Of course, 105 degree fever was rare, allergic reaction 1 in a million but what if your child was the one in a million that had anaphylaxis and died?  I felt nauseated, I signed the consent and I nursed my baby right after and apologized to her profusely. She did fine. Even last year while getting her flu shot (because yes, I do get flu shots too) she smiled and said “that was a good shot!” She is fearless and luckily has done well.

When I decided to start my own practice, I read the Vaccine Book by Robert Sears. I believed potential clients would ask me what I thought about it. This book was regarded as blasphemous in academia, but I could not find anyone who had actually read it. I read it. And I liked it. I learned so much and I thought it was quite balanced. The alternative schedule is not so alternative and if it provides a middle ground for people who would otherwise not immunize their children, why not? I thought back to the family on the wards, they might have been open to the alternative schedule and could we not all agree that partial immunization would have been better than being completely unimmunized? In my last weeks at our clinic, a second year resident came out of a room fuming. He said, “can you believe that these parent’s thought that vaccines came from an aborted fetus? How ridiculous!” I shook my head and corrected him and we went back in the room to talk with the family about the cell lines from 2 aborted fetuses nearly 50 years ago and the Catholic church’s response and permission to get immunized.  I didn’t blame the resident, I did not know of this until I had looked into concerns of the anti-vaccine advocates.  But I do think that it illustrates the lack of knowledge some physicians have towards these concerns.

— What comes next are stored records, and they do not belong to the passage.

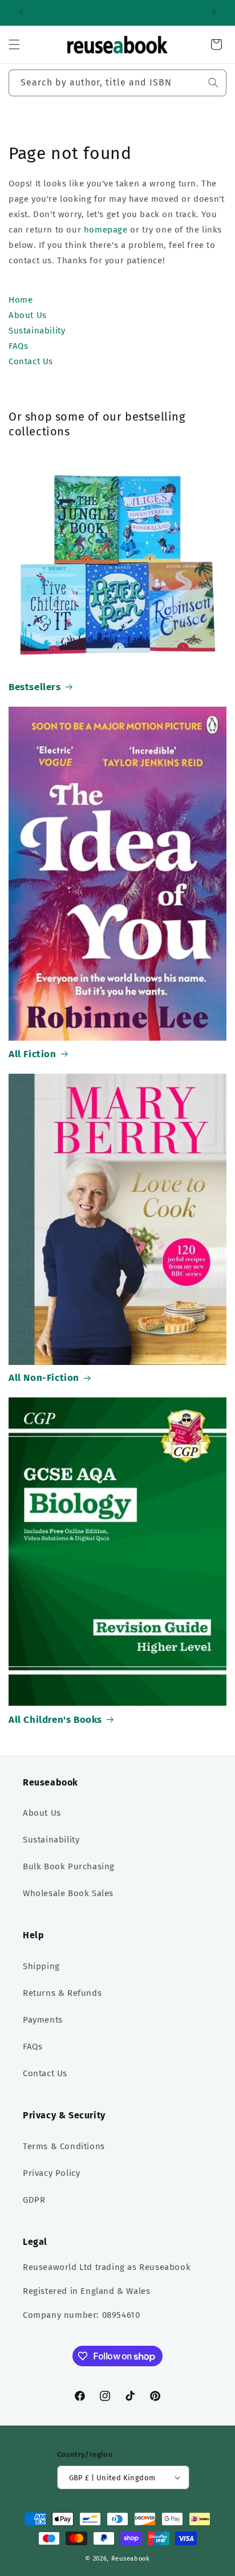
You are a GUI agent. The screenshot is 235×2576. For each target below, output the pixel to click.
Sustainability (51, 1840)
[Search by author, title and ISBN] (213, 82)
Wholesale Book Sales (68, 1893)
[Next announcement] (213, 12)
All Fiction (32, 1054)
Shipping (41, 1966)
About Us (42, 1813)
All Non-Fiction (44, 1378)
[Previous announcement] (21, 12)
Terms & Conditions (64, 2146)
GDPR (34, 2200)
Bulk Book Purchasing (69, 1866)
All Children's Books (55, 1720)
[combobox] (117, 83)
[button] (14, 44)
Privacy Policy (51, 2173)
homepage (106, 230)
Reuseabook (130, 2558)
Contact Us (45, 2073)
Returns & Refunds (62, 1993)
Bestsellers (35, 687)
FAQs (32, 2046)
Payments (43, 2020)
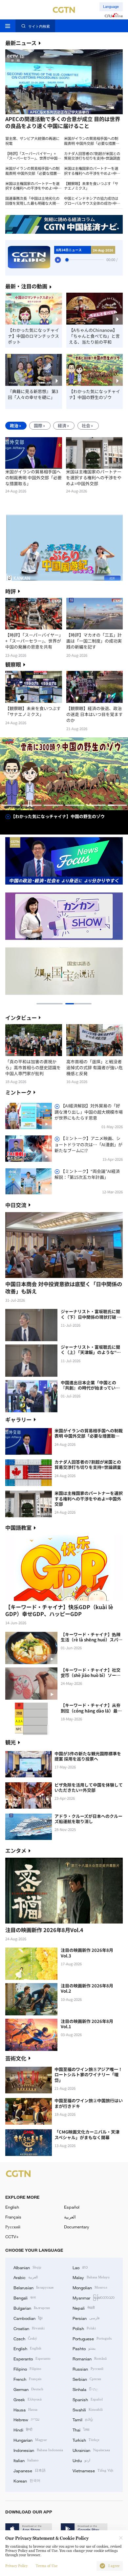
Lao (80, 2267)
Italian (26, 2460)
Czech (25, 2338)
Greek (27, 2399)
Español (71, 2207)
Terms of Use (46, 2566)
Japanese (29, 2470)
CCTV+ (12, 2236)
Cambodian (27, 2318)
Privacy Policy (16, 2566)
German (28, 2389)
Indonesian (38, 2450)
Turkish (86, 2440)
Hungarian (30, 2440)
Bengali (24, 2297)
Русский (12, 2226)
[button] (34, 115)
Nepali (84, 2308)
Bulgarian (31, 2308)
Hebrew (26, 2419)
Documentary (76, 2226)
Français (13, 2216)
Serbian (87, 2379)
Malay (91, 2277)
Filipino (27, 2369)
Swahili (88, 2409)
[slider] (67, 259)
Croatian (29, 2328)
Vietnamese (93, 2470)
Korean (26, 2480)
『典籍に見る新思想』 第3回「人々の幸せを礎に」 (33, 394)
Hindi (22, 2429)
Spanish (88, 2399)
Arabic (25, 2277)
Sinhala (85, 2389)
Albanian (27, 2267)
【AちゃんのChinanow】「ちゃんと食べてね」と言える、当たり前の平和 (94, 336)
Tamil (83, 2419)
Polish (84, 2328)
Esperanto (32, 2358)
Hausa (25, 2409)
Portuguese (92, 2338)
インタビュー (21, 1018)
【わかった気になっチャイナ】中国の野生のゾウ (94, 394)
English (12, 2207)
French (27, 2379)
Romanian (90, 2358)
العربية (70, 2216)
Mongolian (90, 2287)
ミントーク (18, 1092)
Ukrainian (91, 2450)
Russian (88, 2369)
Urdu (81, 2460)
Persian (86, 2318)
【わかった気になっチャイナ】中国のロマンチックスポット (33, 336)
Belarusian (33, 2287)
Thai (81, 2429)
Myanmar (94, 2297)
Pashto (84, 2348)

So, what do I tell my clients? I am respectful of any well thought out plan regarding the health of their child. One mother said to me “I mean, I am ultimately the one who will live with the decisions of what I decide to give or withhold from my child, and I clearly have the most to lose”.  That really meant a lot to me and somehow shifted the way I thought of our relationship. I was a consultant to the parents who would ultimately make their decisions regarding their child.  I am also respectful of any religious beliefs that may weigh in on vaccine use. I try to encourage the “on the fencers” to send me the articles that have them concerned. I cannot argue with the Internet at large. When someone says to me “But I heard that the CDC is filled with people who work for the pharmaceutical companies” I cannot argue with that, I do not know that to be true and I hope to high heaven that there is no truth in that but I do not know for sure. I wouldn’t even know where to begin to find that out. But when a client sends me a terrifying publication from 1980s about DTP, I can reassure them that the article is 30+ years old and talking about the previous version of the vaccine.

I help the families do anything they want that helps them feel better and more confident about their choice to immunize their child. If they want to do one vaccine at a visit while nursing their baby after 30 minutes of lidocaine numbing cream so be it! I do not charge for vaccine visits, I do not charge for storage, handling, or administration of vaccines.  If anything, I lose a little money on them and I am okay with that. I do not ever desire to be in the position where I make money off vaccines and could be accused of being biased in my recommendation.  And of course, my situation is entirely unique in that I have a tiny client base and do not have to deal with insurance companies.

I believe that vaccines are a good thing and that we should all do our part as citizens to get immunized and protect ourselves and more importantly, the most vulnerable in our community, even if there is a risk that we might suffer rare side effects. However, I do not believe that all vaccines must be given in clusters without any variation. Even the CDC traditional schedule has 4-12 week period recommendations for most vaccines.